According to him, the Mobile Industry will be catalyst for India for a bright future. Data is the key resource in the future and Indian are generating large data. "The 4th(digital) revolution can realise the dream of doubling farmers' income. India will become the world 's largest digital market," Ambanu said at the conference.

Kumar Mangalam Birla

Kumar M. Birla, Chairman of Aditya Birla Group said in address, "We are steadily moving towards achieving the government's digital India dream. Wireless boradband will help industrial application and give new impetus to the digital India program."



Sunil Mittal

In his address, Bharti Airtel's Sunil Mittal said that the Telecom industry in India has reached the consolidation where one state operator and three private operators are providing service to more than a billion customers. He acknowledged that India is no longer behind any other country in terms of technology adoption and that today we have more than 450 million mobile internet users, and a billion users of mobile phones. "The world is moving towards 2-3 operators in a country. We (India) are in the right industry structure right now. No need of too many operators in a capital-intensive industry," he said.

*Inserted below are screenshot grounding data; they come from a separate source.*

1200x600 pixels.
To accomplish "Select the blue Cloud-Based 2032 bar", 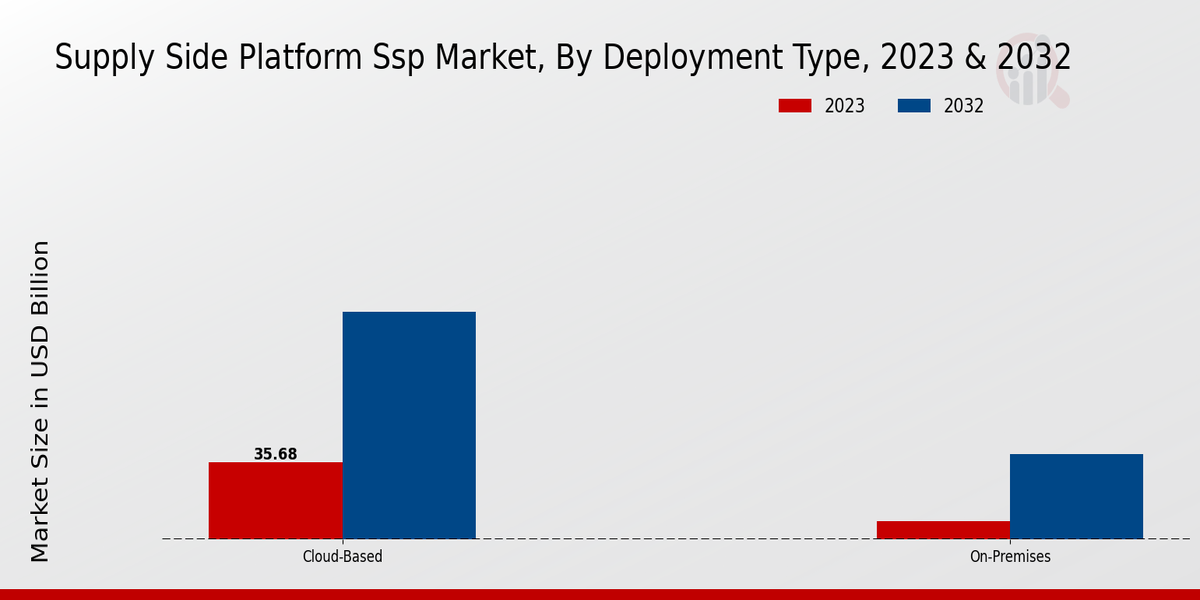I will 409,425.
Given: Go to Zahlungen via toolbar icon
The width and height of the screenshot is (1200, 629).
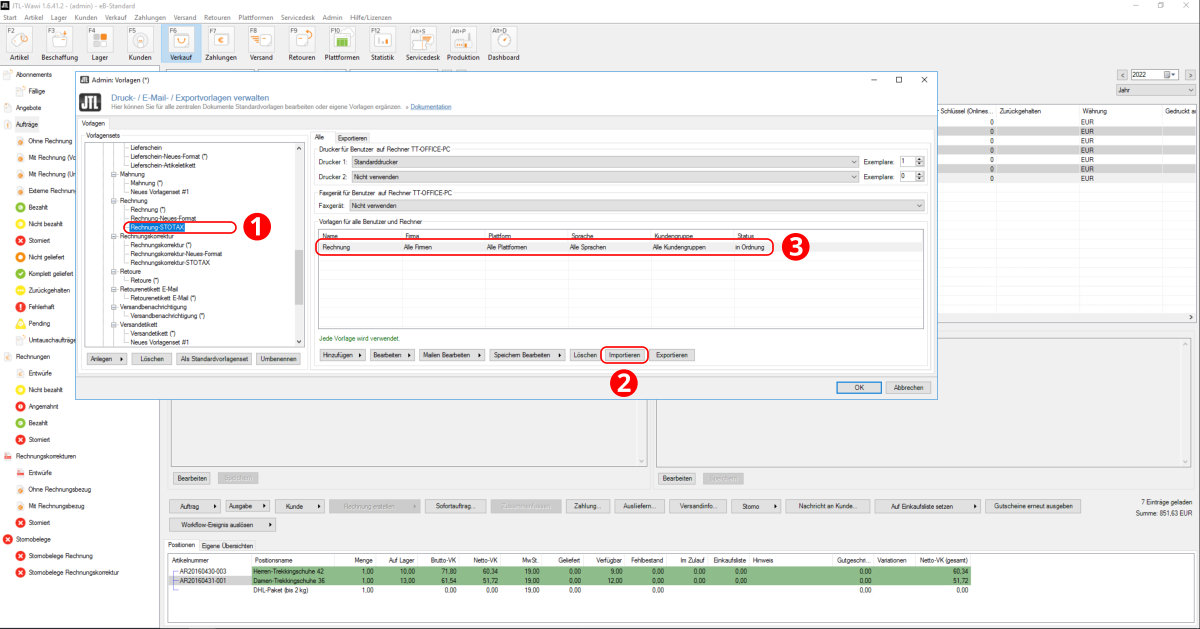Looking at the screenshot, I should (x=221, y=42).
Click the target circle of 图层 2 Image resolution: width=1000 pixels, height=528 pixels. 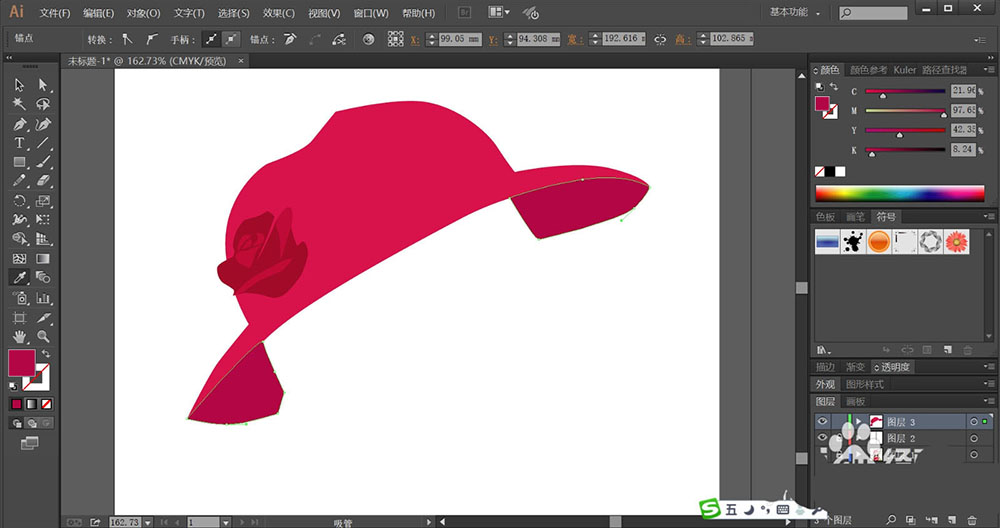point(974,438)
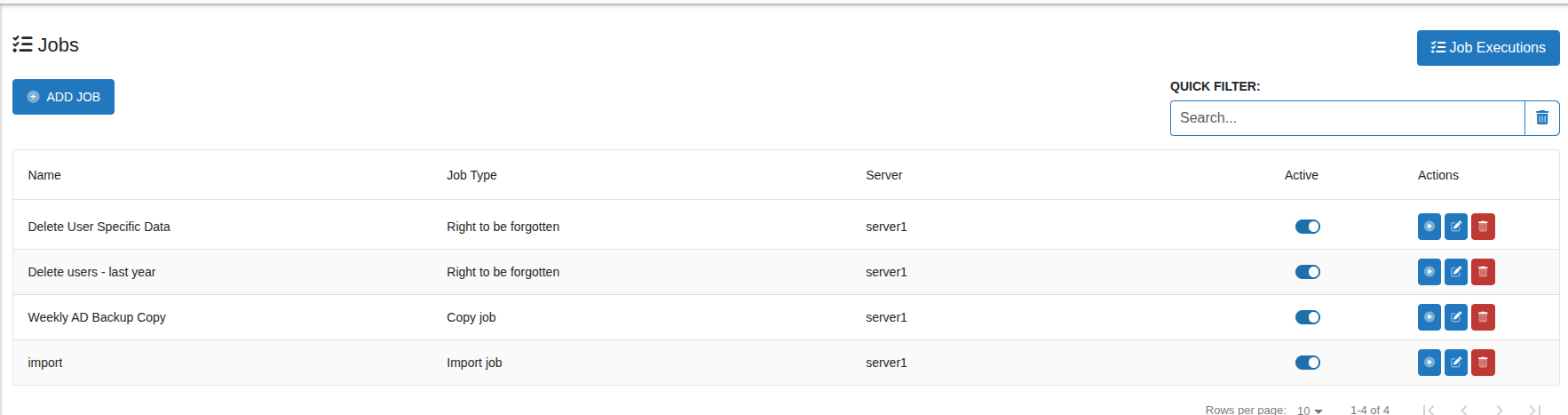1568x415 pixels.
Task: Disable the Weekly AD Backup Copy job
Action: [1307, 317]
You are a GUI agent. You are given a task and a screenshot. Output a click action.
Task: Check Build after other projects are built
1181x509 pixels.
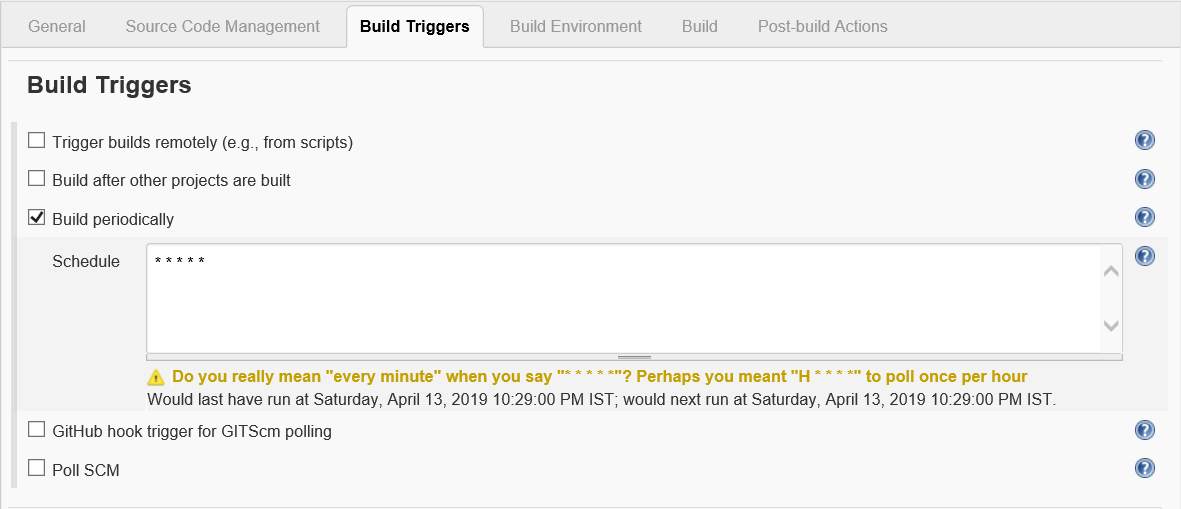click(x=37, y=179)
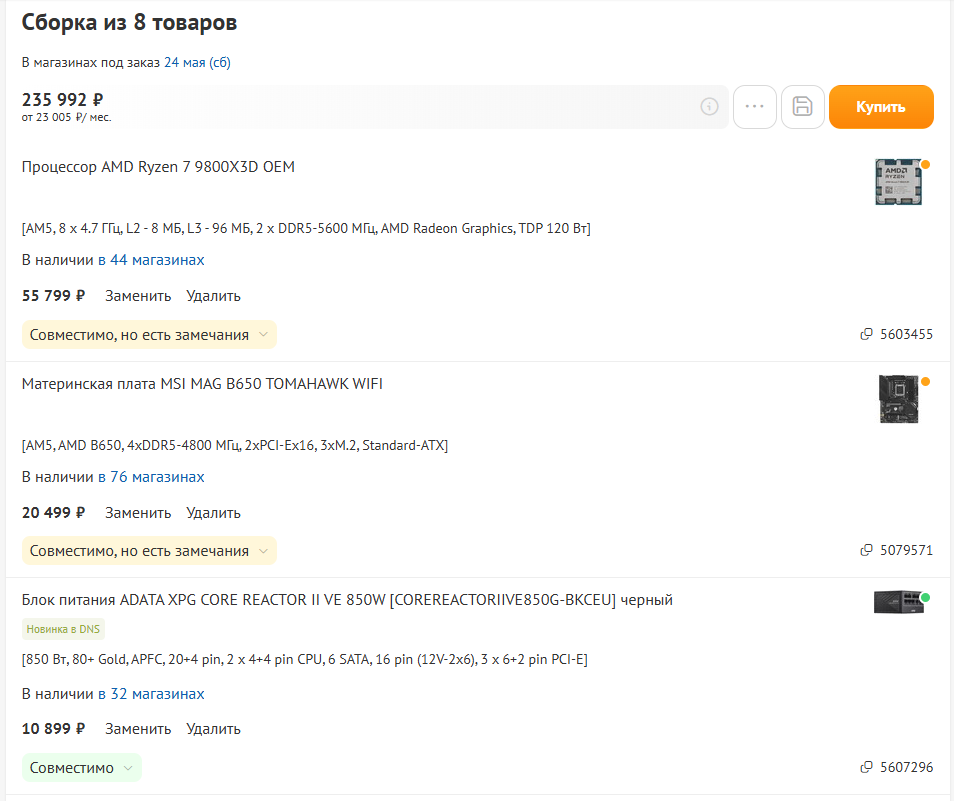Save the build with the floppy disk icon
The image size is (954, 801).
(802, 107)
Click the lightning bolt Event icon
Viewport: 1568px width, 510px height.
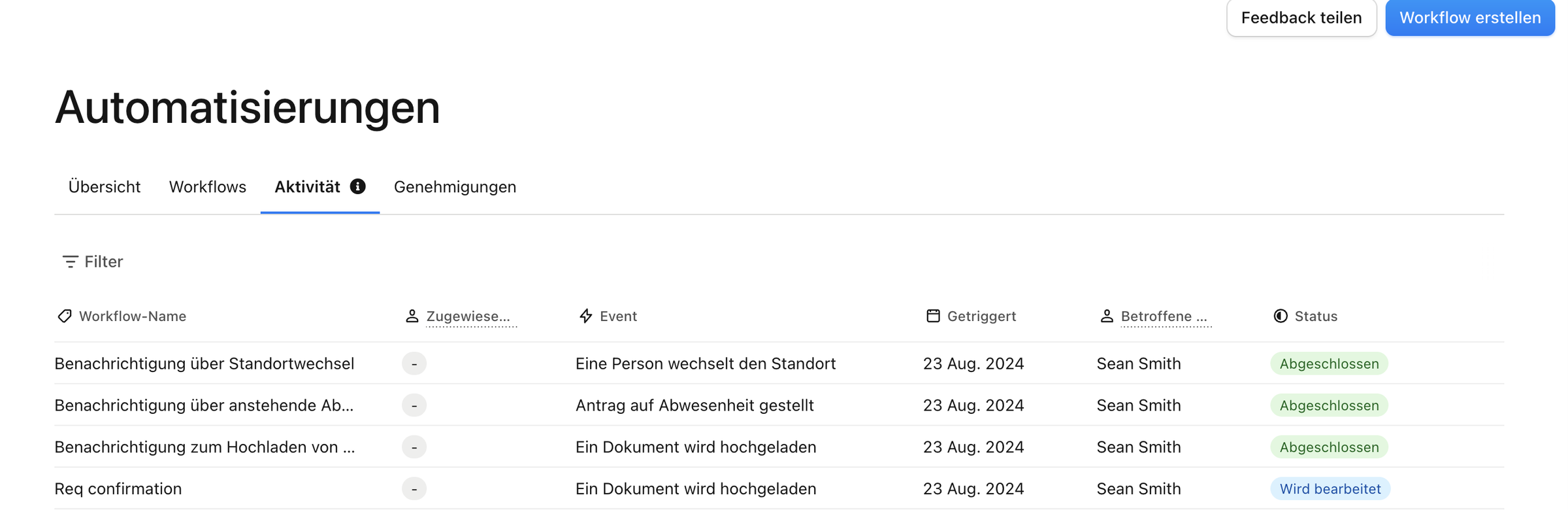pos(586,316)
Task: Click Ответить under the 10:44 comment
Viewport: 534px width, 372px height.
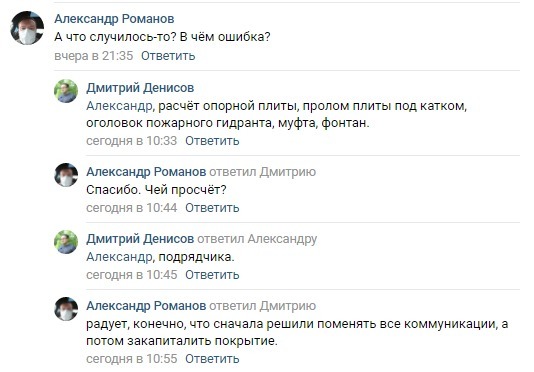Action: (212, 208)
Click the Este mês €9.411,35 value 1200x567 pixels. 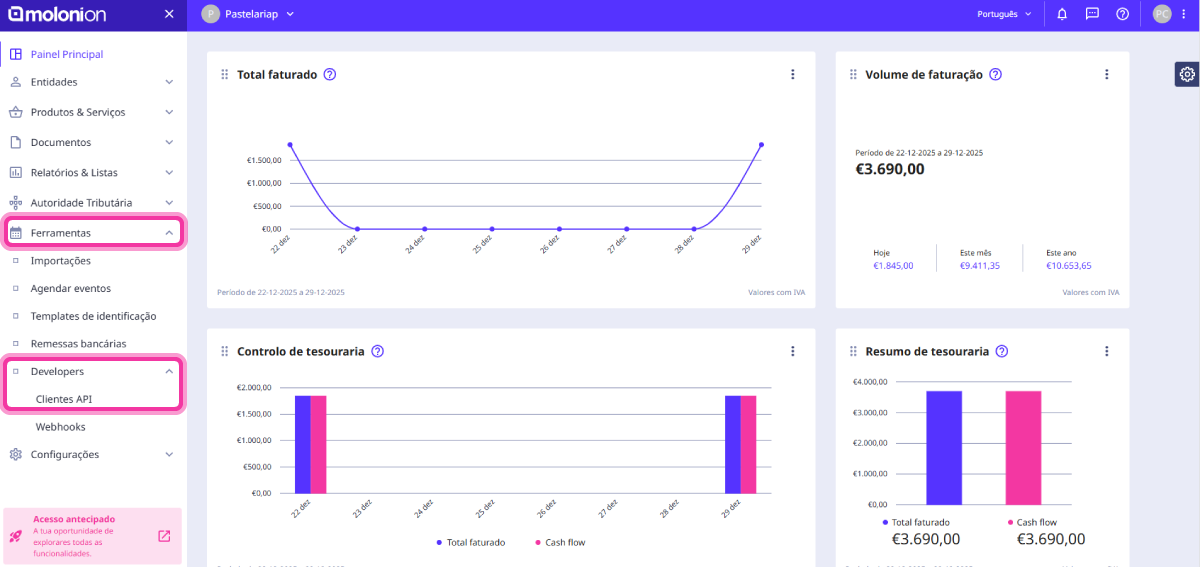pyautogui.click(x=979, y=266)
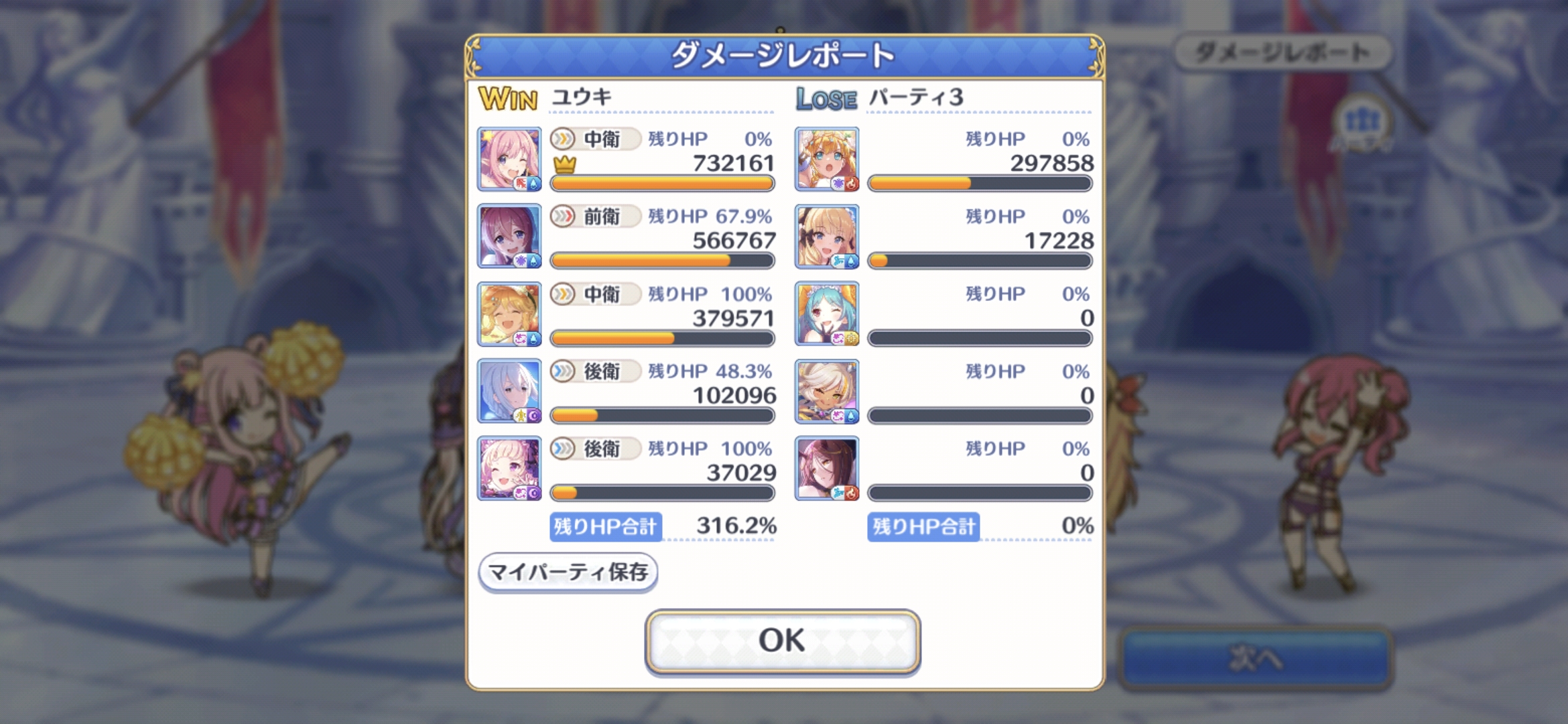Click the blurred 次へ button in the background
Viewport: 1568px width, 724px height.
(1255, 659)
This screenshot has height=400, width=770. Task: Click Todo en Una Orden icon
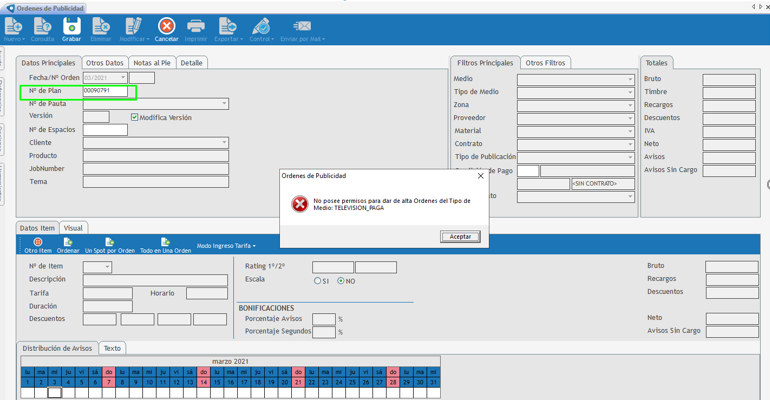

Speaking at the inaugural session of India Mobile Congress 2018, Mittal said the National Digital Communications Policy (NDCP), like the previous telecom policy, clearly acknowledges that revenue maximisation is not the objective. "There is also one overarching objective of previous policy and also enshrined in NDCP that revenue maximisation is not the objective...Then why operators and Department of Telecom are under litigation for revenue maximisation," Mittal said. The industry, he noted, is being taxed "like tobacco industries" and emphasised that the issue needs to be resolved.